From the entries below, copy each line in which the word "Robson" occurs.

▸ Exercise material:

☆ ☆ ☆

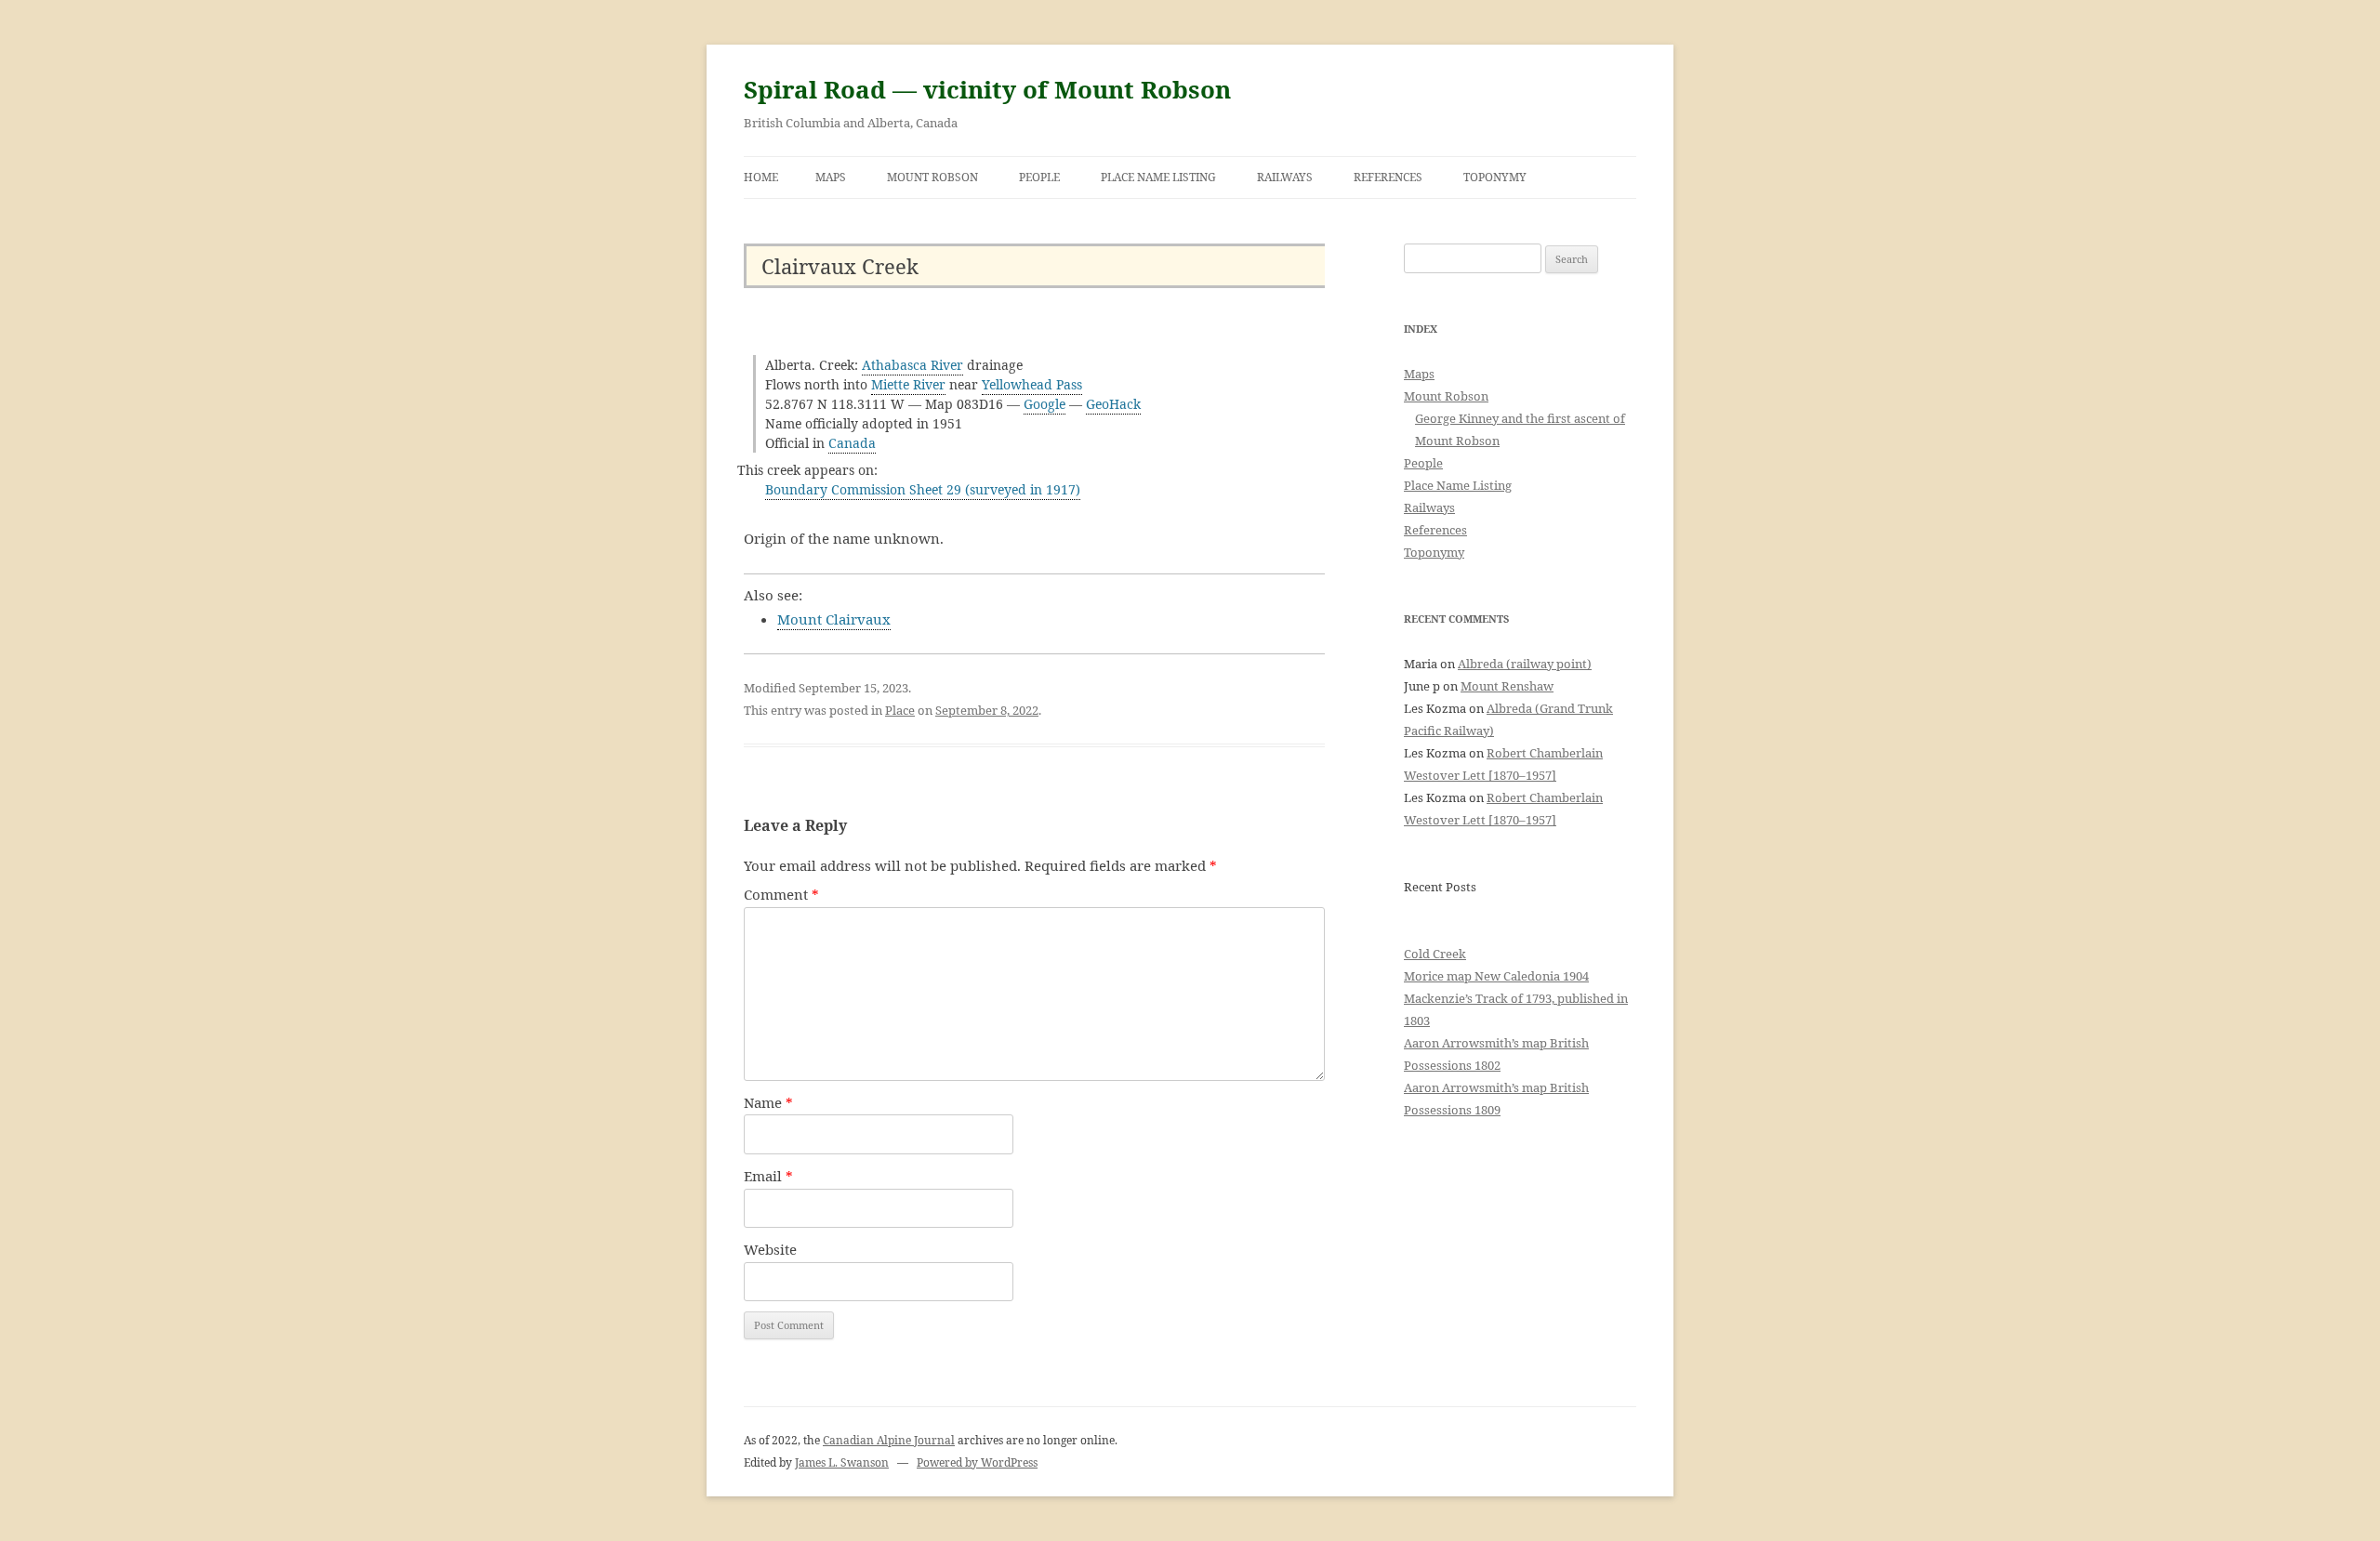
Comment (781, 894)
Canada (852, 443)
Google (1044, 404)
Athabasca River (912, 365)
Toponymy (1495, 177)
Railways (1285, 177)
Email (768, 1175)
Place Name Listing (1158, 177)
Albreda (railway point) (1525, 663)
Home (761, 177)
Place (900, 710)
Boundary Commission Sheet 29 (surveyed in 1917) (922, 489)
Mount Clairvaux (834, 619)
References (1388, 177)
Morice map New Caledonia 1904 (1496, 976)
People (1039, 177)
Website (770, 1249)
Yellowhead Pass (1032, 384)
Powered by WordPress (977, 1462)
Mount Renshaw (1507, 686)
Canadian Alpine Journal (889, 1440)
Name (768, 1102)
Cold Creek (1435, 953)
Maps (830, 177)
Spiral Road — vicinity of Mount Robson (987, 89)
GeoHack (1113, 404)
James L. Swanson (842, 1462)
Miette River (908, 384)
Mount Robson (932, 177)
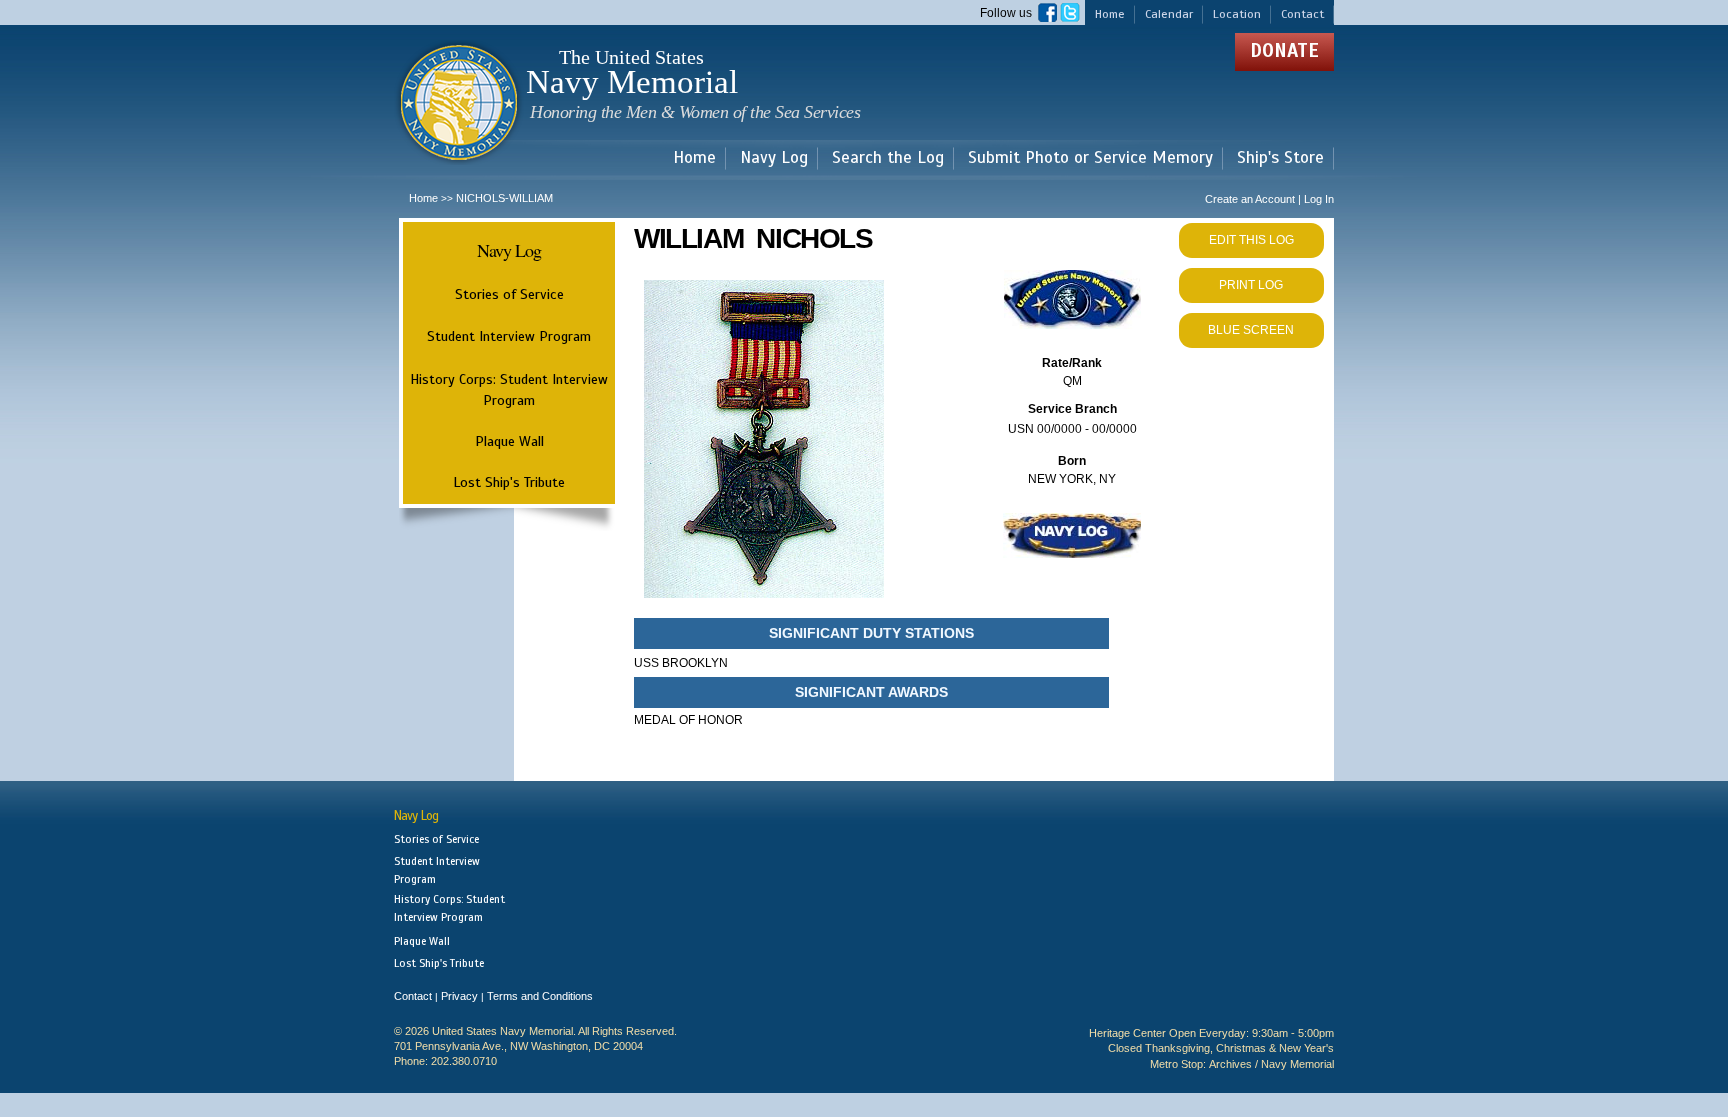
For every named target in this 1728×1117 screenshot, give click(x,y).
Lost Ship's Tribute (509, 482)
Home (1110, 14)
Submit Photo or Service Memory (1090, 158)
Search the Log (888, 158)
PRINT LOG (1251, 285)
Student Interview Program (509, 336)
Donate (1284, 50)
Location (1237, 14)
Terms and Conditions (540, 996)
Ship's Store (1280, 158)
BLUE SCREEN (1251, 330)
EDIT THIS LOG (1251, 240)
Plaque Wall (509, 441)
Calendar (1169, 14)
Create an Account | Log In (1269, 199)
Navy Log (774, 158)
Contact (1302, 14)
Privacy (459, 996)
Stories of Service (509, 294)
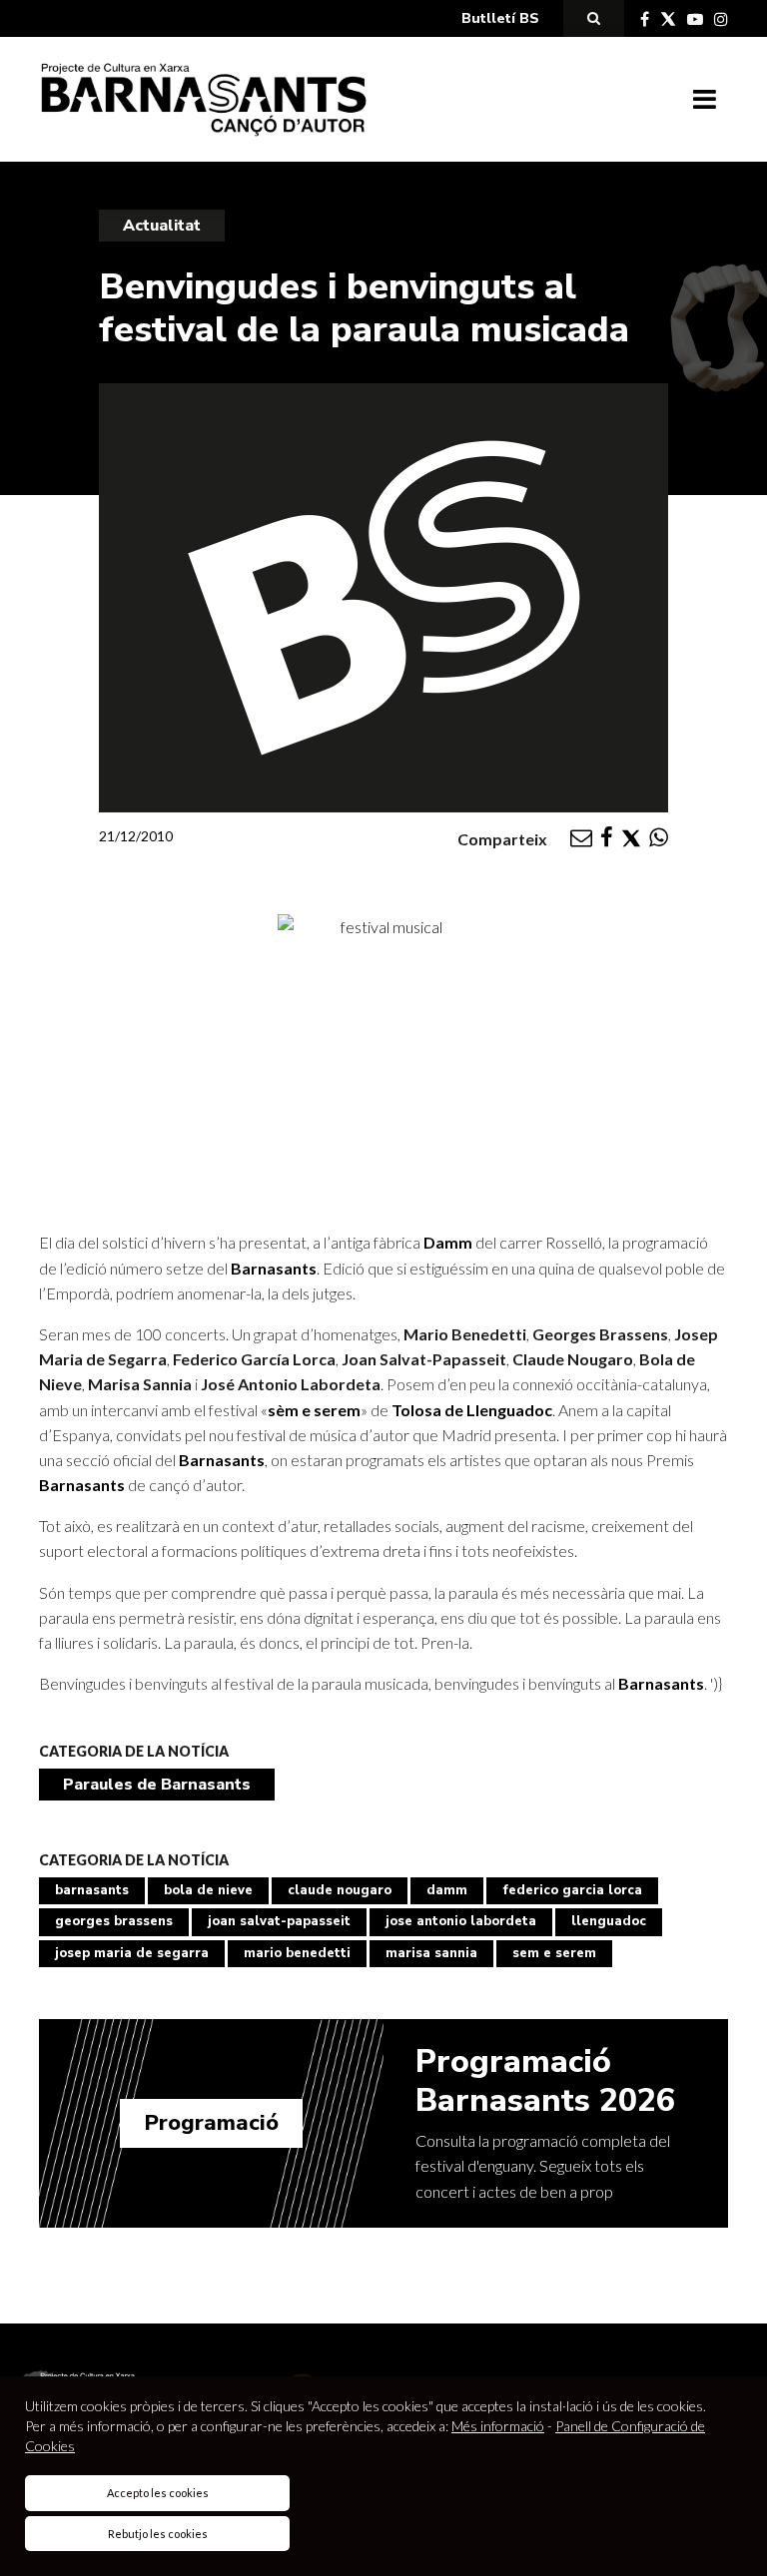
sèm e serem (314, 1409)
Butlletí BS (500, 18)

☆ ☆ ☆

▸ Answer section:
Spiral Road — vicinity of Mount Robson (987, 89)
Mount Robson (932, 177)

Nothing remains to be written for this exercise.